A material that temporarily transforms itself into a "permanent" magnet when a small voltage is applied has been discovered by scientists in Japan.
Although substances with similar behaviours have been described before, these have worked in this way only at super-low temperatures close to absolute zero. But what sets this new material apart is that it exhibits this magnetic phenomenon at room temperature.
Tokyo University's Tomoteru Fukumura and his colleagues, who have announced the discovery in this week's edition of the journal Science, made the new magnetic material by replacing 10% of the titanium atoms in titanium dioxide (TiO2) with cobalt atoms. The resulting titanium cobalt oxide compound, they found, is naturally "paramagnetic", meaning that it is weakly attracted by an applied external magnetic field. But, if a small voltage is applied, then the material becomes magnetic in its own right.
By making fine measurements of an entity called the anomalous Hall Effect, the team discovered that, when electrons are pushed into the substance by a voltage, the electrons of the cobalt atoms are triggered to all adopt the same direction of spin, which is what underpins the magnetic field created by a ferromagnetic material. This effectively turns the material into a "permanent" magnet, at least until the voltage is shut off.

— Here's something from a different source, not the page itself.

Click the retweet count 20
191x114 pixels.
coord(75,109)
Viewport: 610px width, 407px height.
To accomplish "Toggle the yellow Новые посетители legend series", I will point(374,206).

Dubbed "chameleon magnets" owing to their ability to change their appearance in this way, the discovery is very exciting because it has the potential to open up a range of applications in an emerging field known as spintronics.

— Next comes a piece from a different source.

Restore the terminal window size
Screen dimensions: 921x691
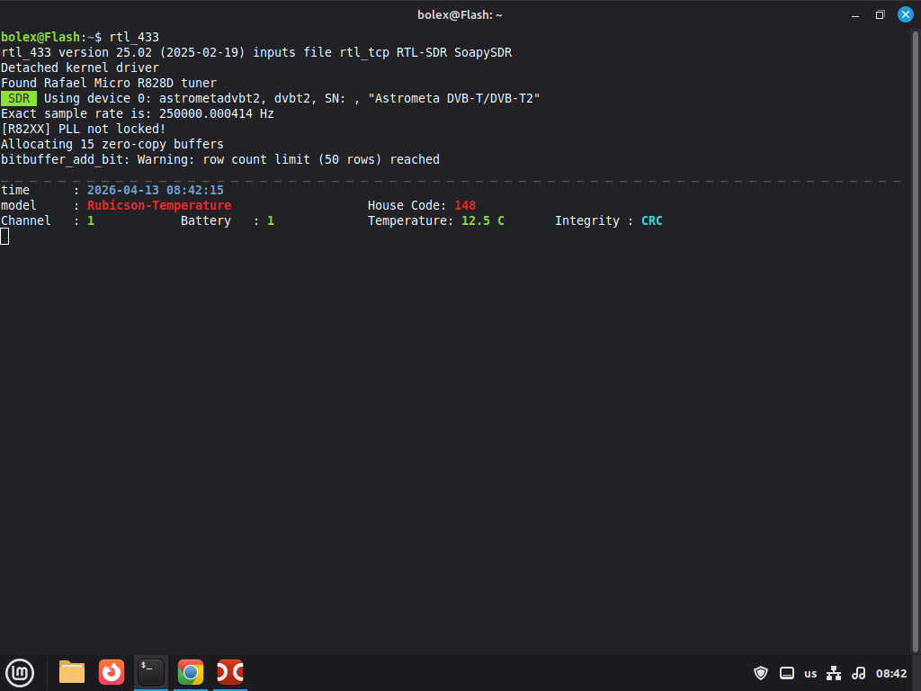coord(880,14)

For instance, electrons can tunnel from a magnetic source material through a barrier to a second magnetic target much more easily if the two have the same magnetisation. And so a magnet that can be turned on and off could provide a miniature microswitch or transistor.
Magnetic materials also alter the polarisation of light reflecting off their surfaces. So if a magnet can be turned on and off very quickly and with high resolution, coupled with a polarising filter such a system could be used to control the brightness of a light source very rapidly in order to send a greater density of data down the fibre-optics that underpin modern communications networks, including the Internet.